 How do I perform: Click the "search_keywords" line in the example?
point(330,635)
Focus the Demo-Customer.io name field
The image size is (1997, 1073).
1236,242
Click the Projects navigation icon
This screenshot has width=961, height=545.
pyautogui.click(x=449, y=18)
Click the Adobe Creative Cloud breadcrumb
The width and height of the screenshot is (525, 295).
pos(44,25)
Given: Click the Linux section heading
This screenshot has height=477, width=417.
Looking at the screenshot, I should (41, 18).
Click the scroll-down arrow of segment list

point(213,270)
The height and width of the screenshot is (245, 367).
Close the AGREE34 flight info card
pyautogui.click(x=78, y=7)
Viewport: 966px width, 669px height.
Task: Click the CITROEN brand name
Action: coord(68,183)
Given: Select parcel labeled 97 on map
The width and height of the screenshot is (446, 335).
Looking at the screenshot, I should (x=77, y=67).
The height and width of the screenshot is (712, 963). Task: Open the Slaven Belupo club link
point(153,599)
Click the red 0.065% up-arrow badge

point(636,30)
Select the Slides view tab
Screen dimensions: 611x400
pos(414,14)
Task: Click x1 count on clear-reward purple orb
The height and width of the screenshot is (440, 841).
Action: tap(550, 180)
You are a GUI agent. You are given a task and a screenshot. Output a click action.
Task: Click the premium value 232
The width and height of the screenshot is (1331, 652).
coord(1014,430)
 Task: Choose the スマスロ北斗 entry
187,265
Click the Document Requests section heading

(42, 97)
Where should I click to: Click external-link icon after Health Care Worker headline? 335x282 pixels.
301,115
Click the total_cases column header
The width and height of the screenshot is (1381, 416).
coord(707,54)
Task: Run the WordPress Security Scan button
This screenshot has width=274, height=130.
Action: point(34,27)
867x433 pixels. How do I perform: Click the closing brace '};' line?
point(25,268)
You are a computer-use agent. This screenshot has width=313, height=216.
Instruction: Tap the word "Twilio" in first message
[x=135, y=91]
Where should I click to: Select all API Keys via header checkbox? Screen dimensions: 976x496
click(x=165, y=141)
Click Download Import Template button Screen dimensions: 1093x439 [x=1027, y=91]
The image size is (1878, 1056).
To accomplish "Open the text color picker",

════════════════════

• **PROBLEM TO SOLVE**: Copy all of the records above line for line, without changing anything.

• **ANSWER BELOW**:
 How do I perform: Click the "search_keywords" line in the example?
point(330,635)
Focus the Demo-Customer.io name field
The image size is (1997, 1073).
1236,242
Click the Projects navigation icon
This screenshot has width=961, height=545.
pyautogui.click(x=449, y=18)
Click the Adobe Creative Cloud breadcrumb
The width and height of the screenshot is (525, 295).
pos(44,25)
Given: Click the Linux section heading
This screenshot has height=477, width=417.
Looking at the screenshot, I should (41, 18).
Click the scroll-down arrow of segment list

point(213,270)
The height and width of the screenshot is (245, 367).
Close the AGREE34 flight info card
pyautogui.click(x=78, y=7)
Viewport: 966px width, 669px height.
Task: Click the CITROEN brand name
Action: coord(68,183)
Given: Select parcel labeled 97 on map
The width and height of the screenshot is (446, 335).
Looking at the screenshot, I should (x=77, y=67).
The height and width of the screenshot is (712, 963). Task: Open the Slaven Belupo club link
point(153,599)
Click the red 0.065% up-arrow badge

point(636,30)
Select the Slides view tab
Screen dimensions: 611x400
pos(414,14)
Task: Click x1 count on clear-reward purple orb
The height and width of the screenshot is (440, 841).
Action: tap(550, 180)
You are a GUI agent. You are given a task and a screenshot. Output a click action.
Task: Click the premium value 232
The width and height of the screenshot is (1331, 652).
coord(1014,430)
 Task: Choose the スマスロ北斗 entry
187,265
Click the Document Requests section heading

(42, 97)
Where should I click to: Click external-link icon after Health Care Worker headline? 335x282 pixels.
301,115
Click the total_cases column header
The width and height of the screenshot is (1381, 416).
coord(707,54)
Task: Run the WordPress Security Scan button
This screenshot has width=274, height=130.
Action: point(34,27)
867x433 pixels. How do I perform: Click the closing brace '};' line?
point(25,268)
You are a computer-use agent. This screenshot has width=313, height=216.
Instruction: Tap the word "Twilio" in first message
[x=135, y=91]
Where should I click to: Select all API Keys via header checkbox? Screen dimensions: 976x496
click(x=165, y=141)
Click Download Import Template button Screen dimensions: 1093x439 [x=1027, y=91]
The image size is (1878, 1056).
To accomplish "Open the text color picker",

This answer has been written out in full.